Stored data entries:

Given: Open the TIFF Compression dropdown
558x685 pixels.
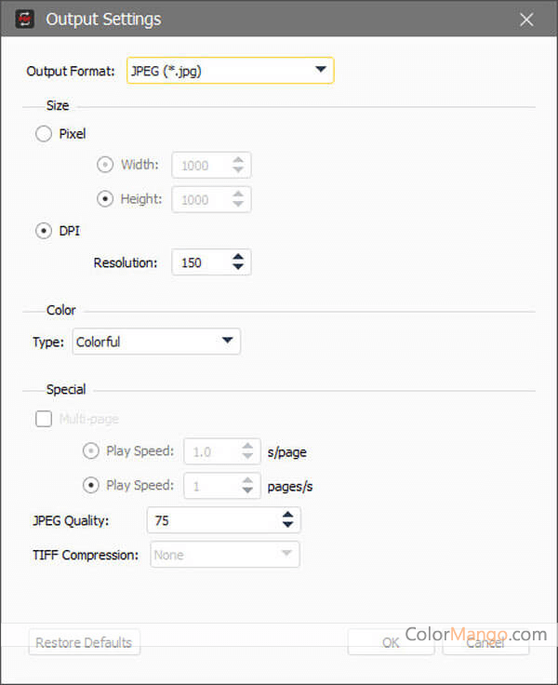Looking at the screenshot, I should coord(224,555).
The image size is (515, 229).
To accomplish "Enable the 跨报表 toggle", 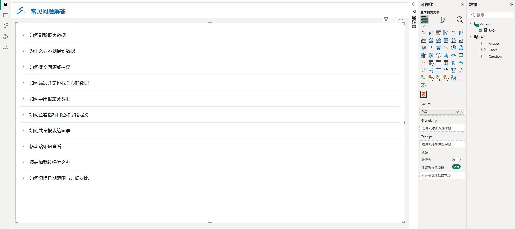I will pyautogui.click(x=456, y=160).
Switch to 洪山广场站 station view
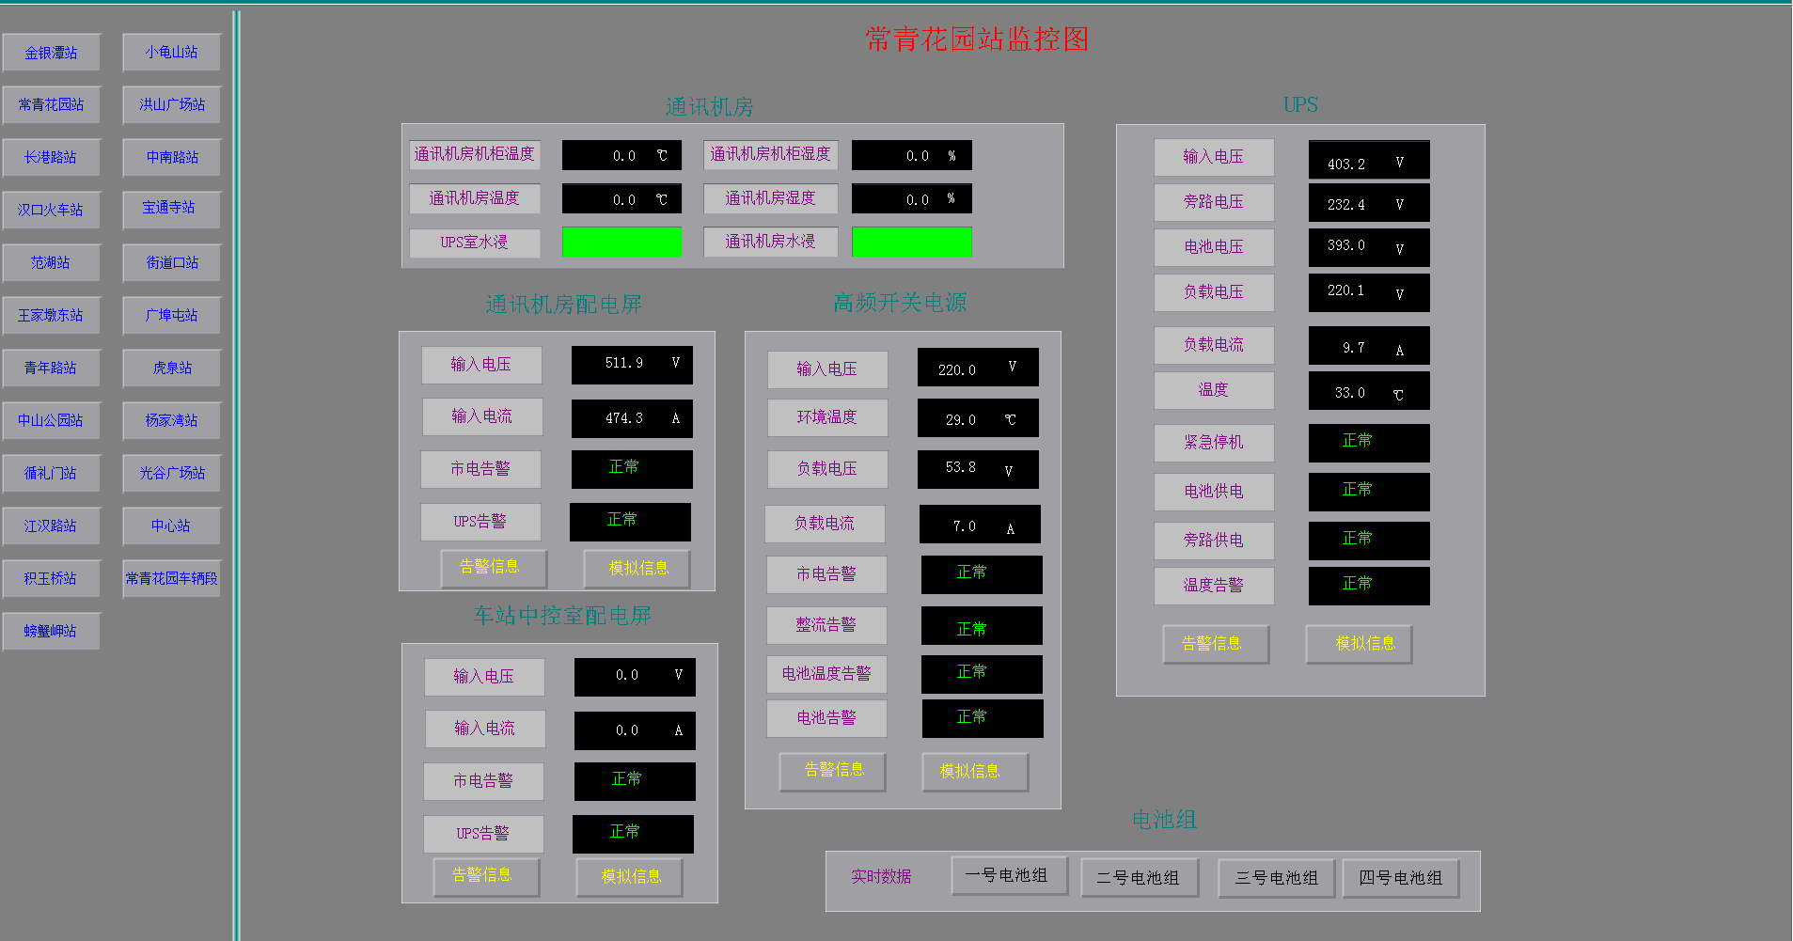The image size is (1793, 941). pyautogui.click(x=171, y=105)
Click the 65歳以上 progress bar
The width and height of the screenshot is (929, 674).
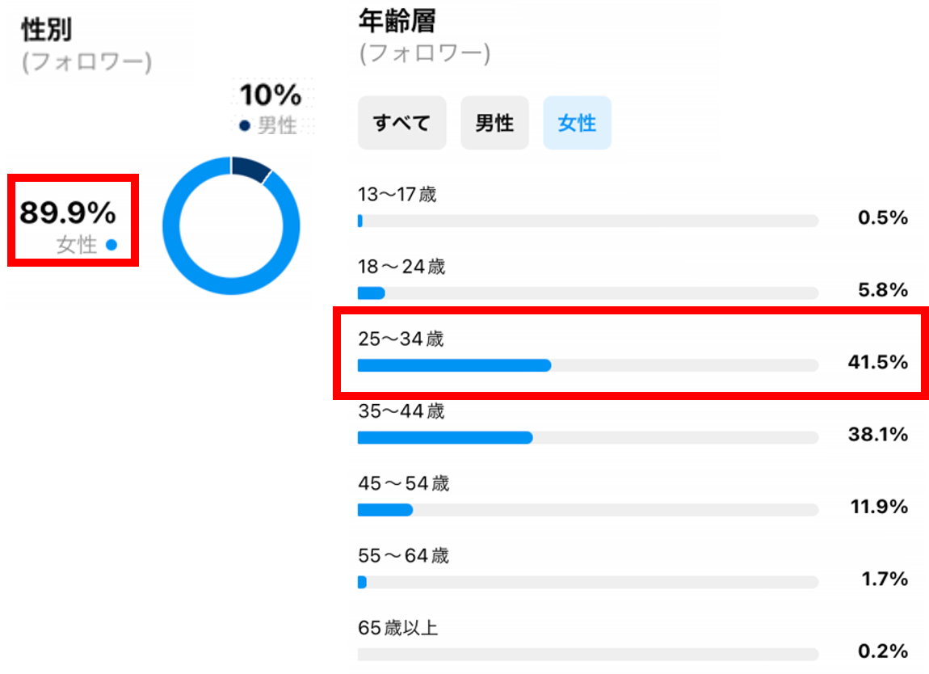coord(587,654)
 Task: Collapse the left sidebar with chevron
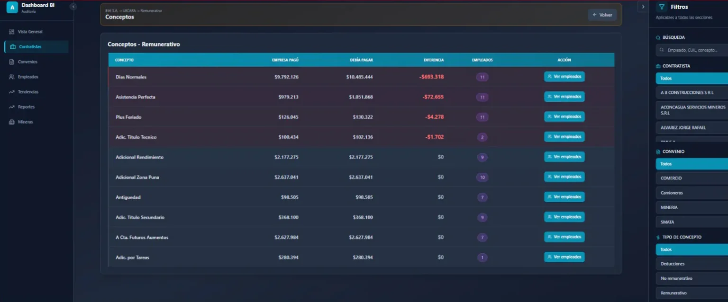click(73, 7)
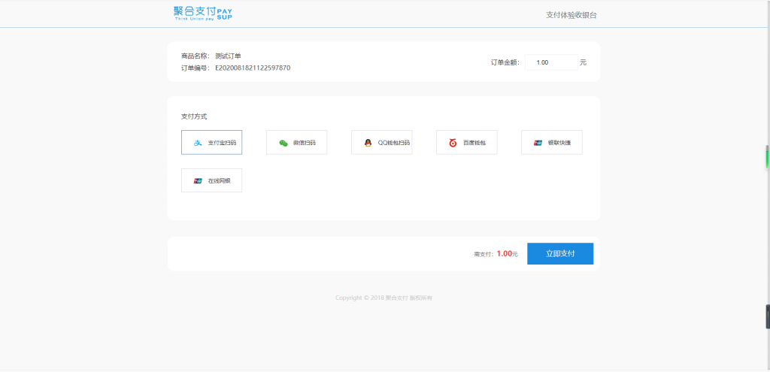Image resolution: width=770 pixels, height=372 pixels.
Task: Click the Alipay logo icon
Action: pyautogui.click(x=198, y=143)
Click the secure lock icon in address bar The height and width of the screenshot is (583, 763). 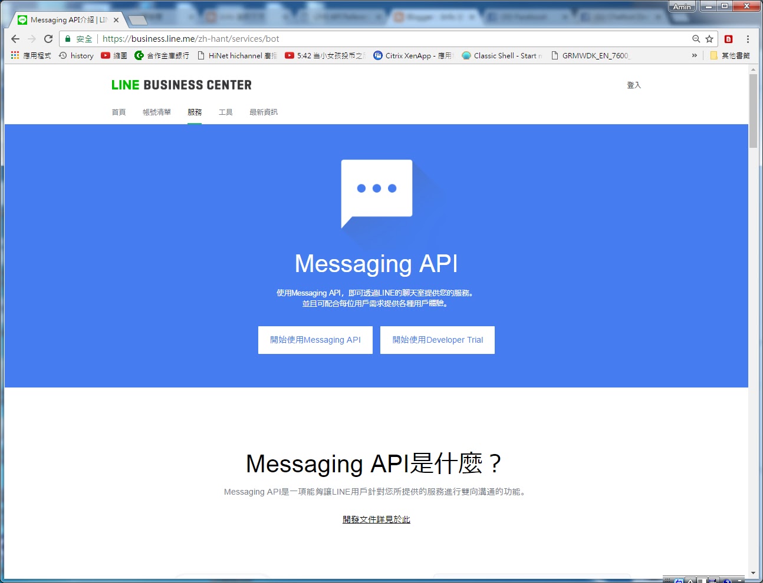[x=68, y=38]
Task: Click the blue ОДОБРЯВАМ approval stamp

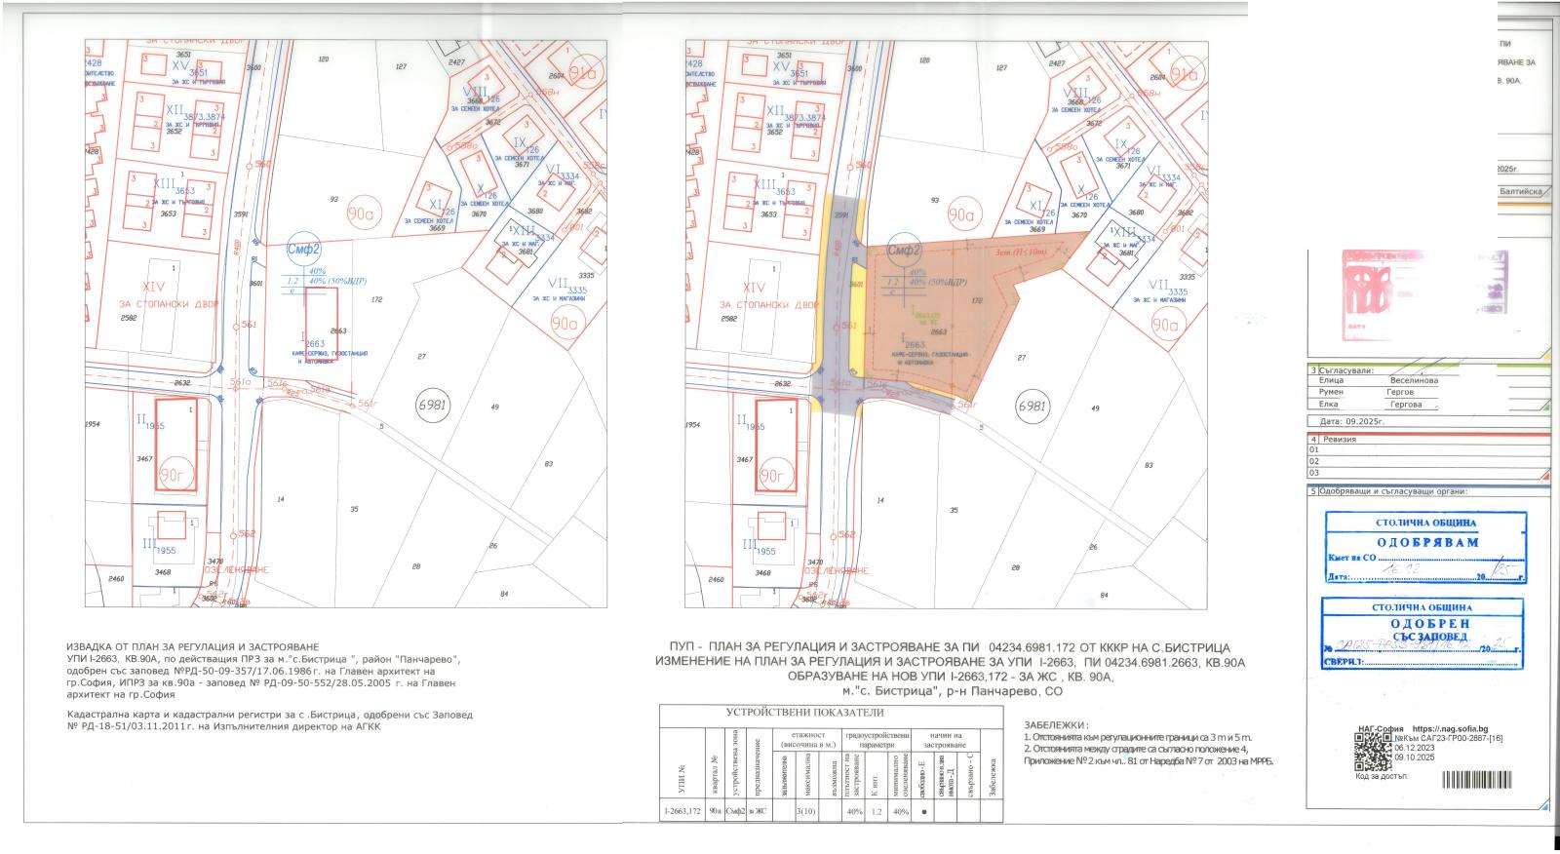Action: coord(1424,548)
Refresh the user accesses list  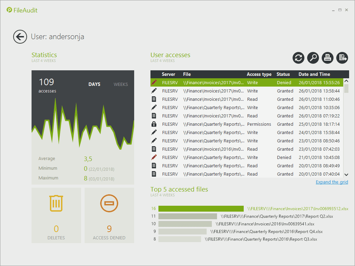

◆ TASK INSTRUCTIONS:
Nothing is needed beyond an exact transcription of the lines from the one containing "Task: Click the blue ОДОБРЯВАМ approval stamp" to the end of the entries above, with the pictures omitted.

◆ ANSWER SECTION:
Task: Click the blue ОДОБРЯВАМ approval stamp

Action: coord(1424,548)
Refresh the user accesses list  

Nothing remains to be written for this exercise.